REQUIRED TASK: Arrange the lines of the entries below as a numbered list, leaving out blank lines. Omit the pictures from your list.

SUPPLIED RECORDS:
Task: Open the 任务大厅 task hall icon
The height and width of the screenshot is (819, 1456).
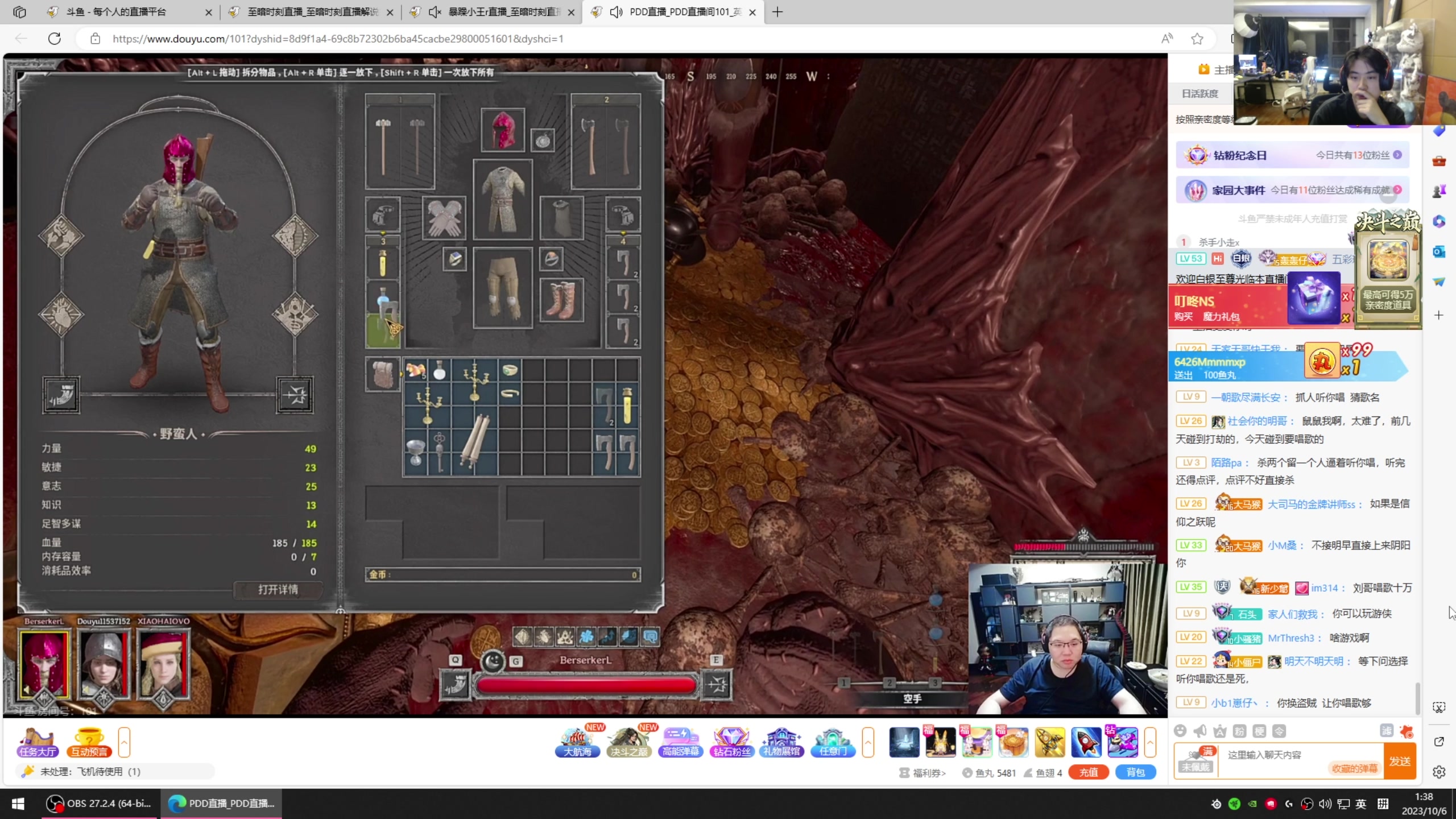Action: (38, 742)
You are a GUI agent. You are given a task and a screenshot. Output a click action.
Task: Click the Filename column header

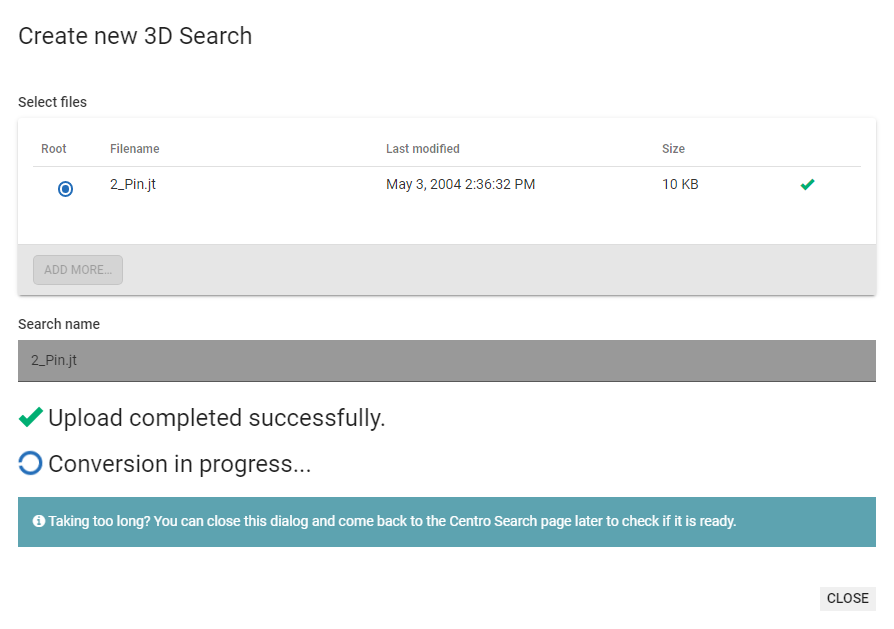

RESPONSE TO THE TASK:
1. Task: Open the 任务大厅 task hall icon
2. The height and width of the screenshot is (819, 1456).
3. Action: (38, 742)
4. You are a GUI agent. You are given a task and a screenshot. Output a click action.
5. Task: Click the Filename column header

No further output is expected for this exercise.